▸ **AIM**: Transcribe the article on UK agriculture word for word, starting with "As we leave" and going on through "it gets interesting.".

Where now for UK agriculture?

© Bob Gibbons

The UK’s decision to leave the European Union has created a huge set of risks and threats, but also some opportunities. One opportunity is to change the course of farming policy and practice. For 40 years the UK was subject to rules on how farmers were paid – rules decided in Brussels (though greatly influenced by UK farming industry lobbyists such as the National Farmers Union). These rules collectively became known as the Common Agricultural Policy (CAP for short). The original intention of that policy was to pay secret war reparations, by siphoning money from German industry to French farmers. You can read more about the Common Agricultural Policy and how it helped wipe wildlife, history and communities from the British countryside, in the People Need Nature report “A Pebble in the Pond.”

 

Around £3 Billion a year of farm subsidies are currently paid out to UK farmers, with large landowners getting the lion’s share. Small farmers with less than 5ha of farmland are entirely excluded from this scheme.

 

As we leave the EU a new UK Agricultural Policy will be needed – but not yet. The transition period, which is set to run from April 2019 to December 2020 – or the “18 months of chaos”, as I predict it will become known, will likely see the UK remain inside the CAP. Environment Secretary Michael Gove has indicated that during this time he will introduce a cap on the total payment made to each farmer. This cap could be at around £100,000 a year, which sounds like a lot of money (and it is.) Over the following few years, the new UK Agricultural Policy – let’s call it a UKAP, will be introduced. This is where it gets interesting.

Rows of pointing data:
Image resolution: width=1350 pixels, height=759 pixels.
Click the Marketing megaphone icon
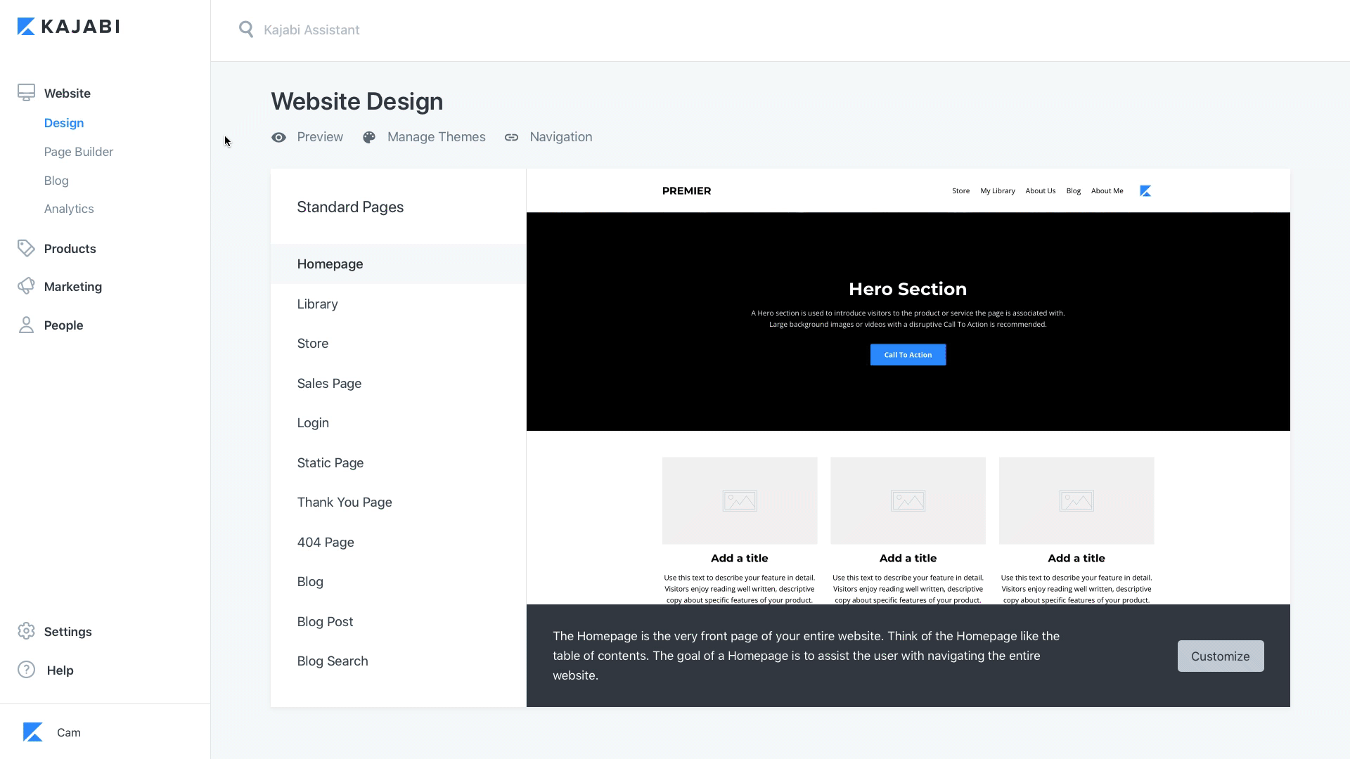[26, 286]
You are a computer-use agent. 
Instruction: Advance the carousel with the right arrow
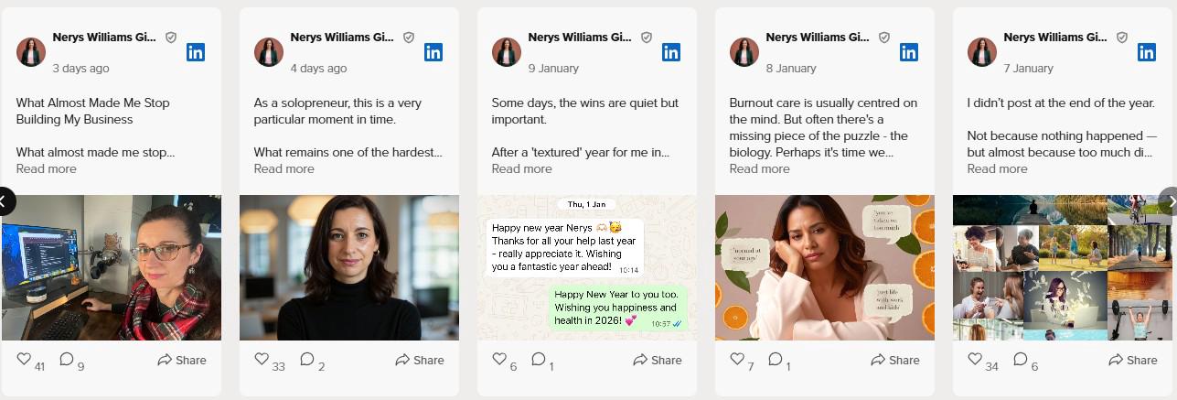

▸ **TASK SOLUTION**:
As we leave the EU a new UK Agricultural Policy will be needed – but not yet. The transition period, which is set to run from April 2019 to December 2020 – or the “18 months of chaos”, as I predict it will become known, will likely see the UK remain inside the CAP. Environment Secretary Michael Gove has indicated that during this time he will introduce a cap on the total payment made to each farmer. This cap could be at around £100,000 a year, which sounds like a lot of money (and it is.) Over the following few years, the new UK Agricultural Policy – let’s call it a UKAP, will be introduced. This is where it gets interesting.